◆ Dataset entries:
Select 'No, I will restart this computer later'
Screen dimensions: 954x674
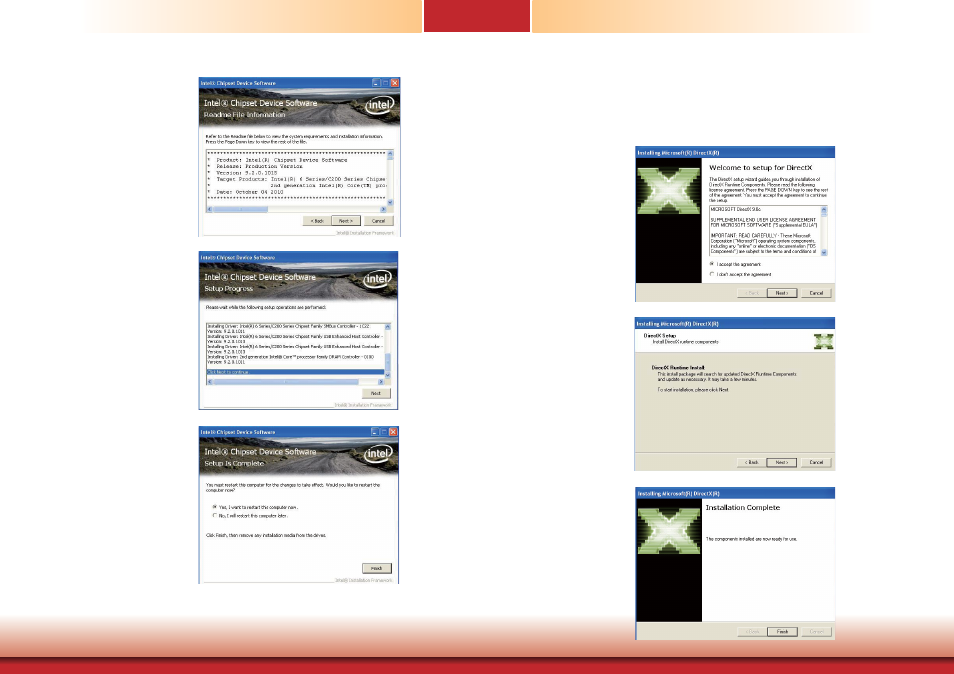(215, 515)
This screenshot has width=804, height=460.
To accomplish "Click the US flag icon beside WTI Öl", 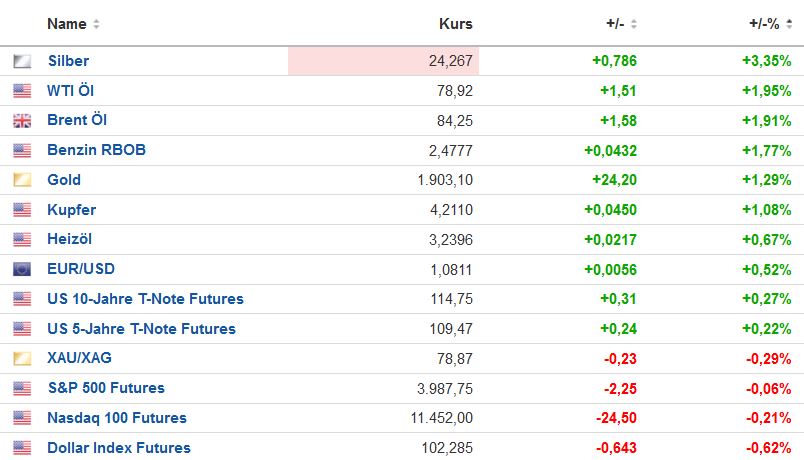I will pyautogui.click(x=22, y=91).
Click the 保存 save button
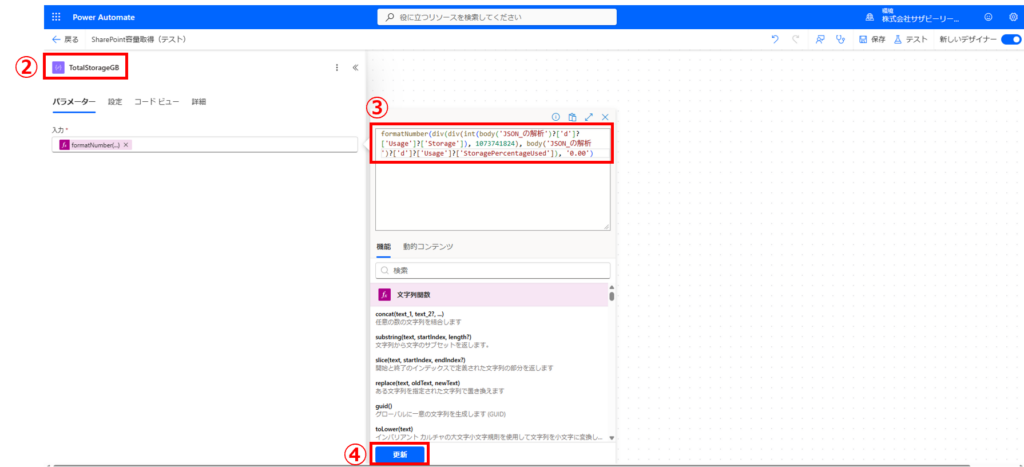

...

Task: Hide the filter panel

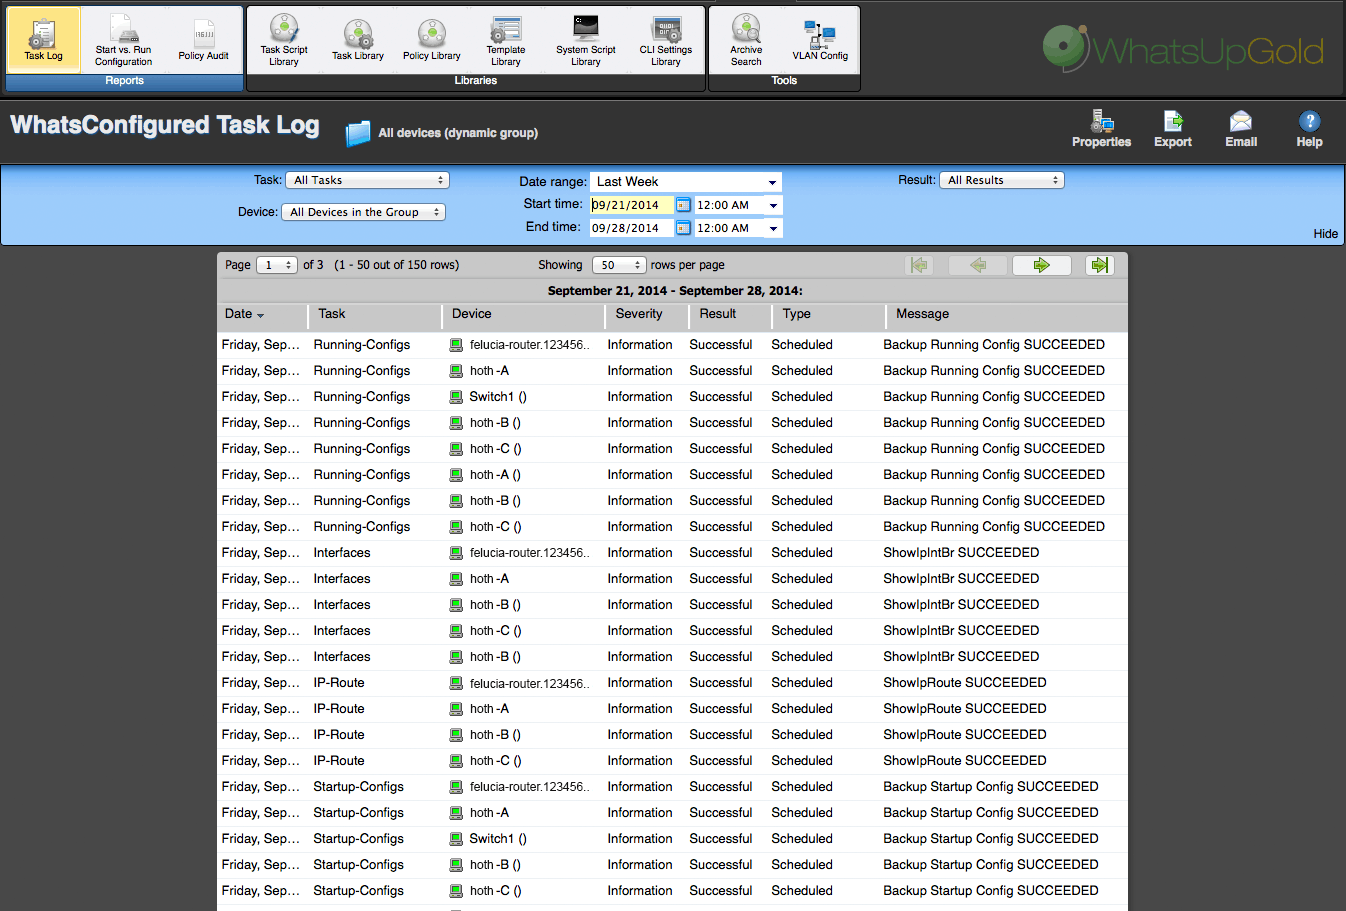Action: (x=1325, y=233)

* * *

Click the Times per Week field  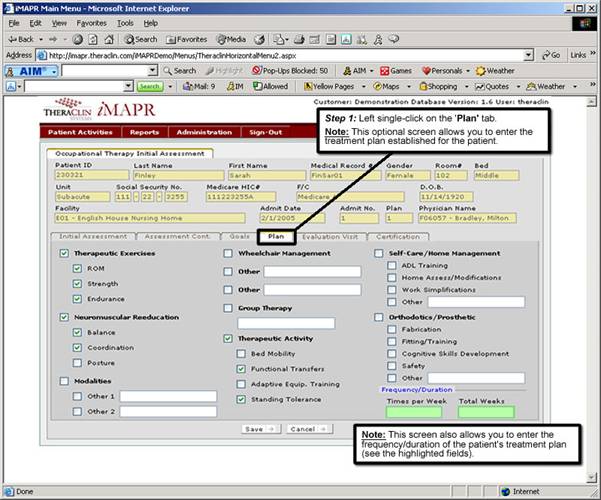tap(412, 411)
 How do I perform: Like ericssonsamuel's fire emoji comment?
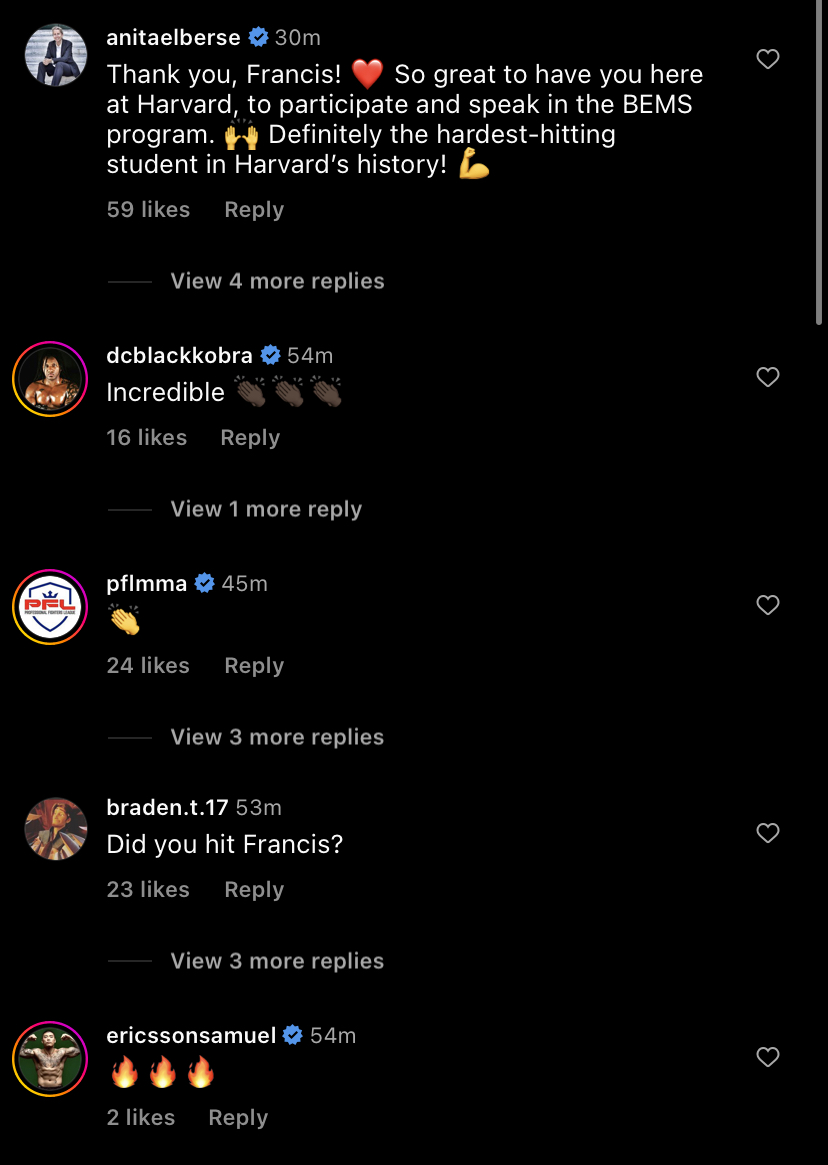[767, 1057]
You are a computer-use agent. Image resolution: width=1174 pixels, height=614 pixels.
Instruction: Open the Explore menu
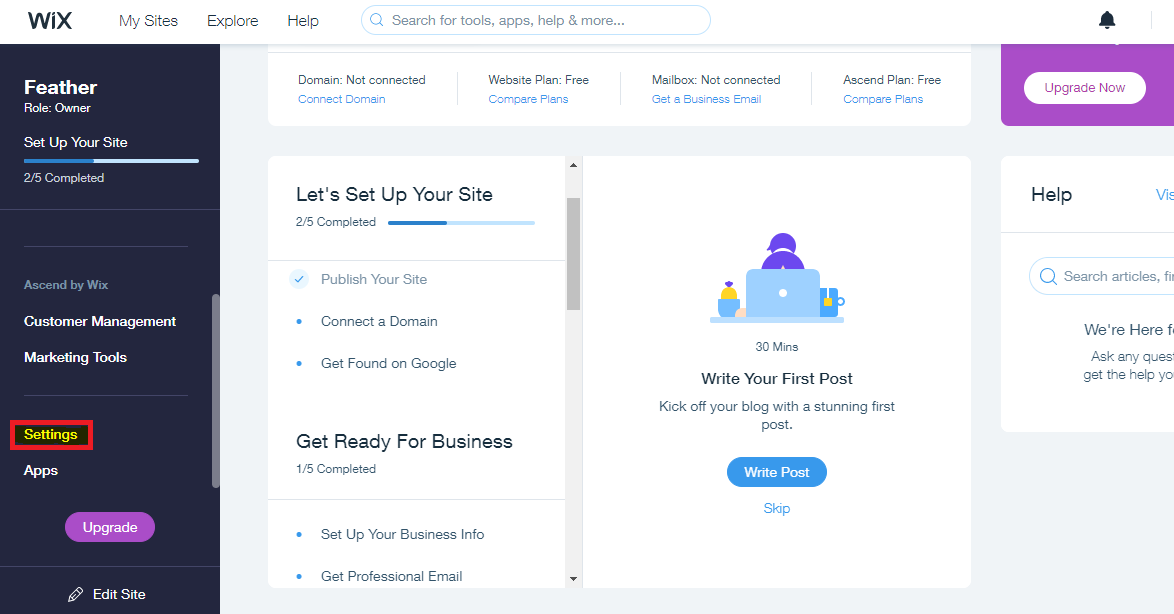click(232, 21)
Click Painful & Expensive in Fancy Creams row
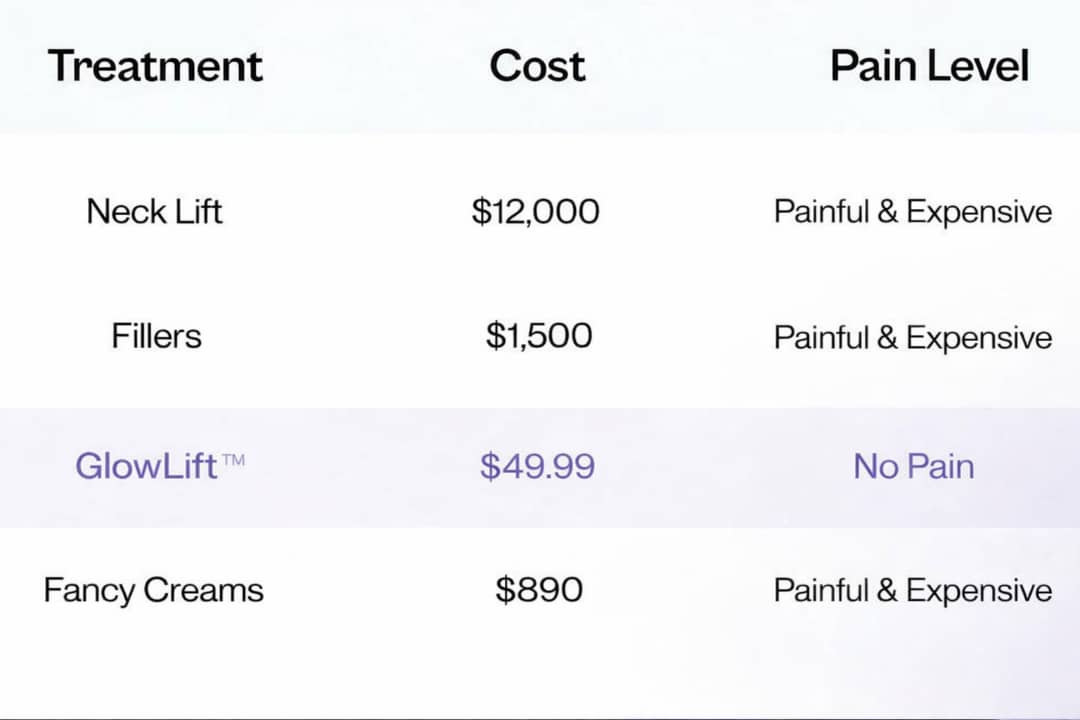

◆ Required action:
Whenever a line in the data holds "computer", copy that line.

◆ Response to this exercise:
Select 'No, I will restart this computer later'
You are a computer-use agent. Image resolution: width=1174 pixels, height=614 pixels.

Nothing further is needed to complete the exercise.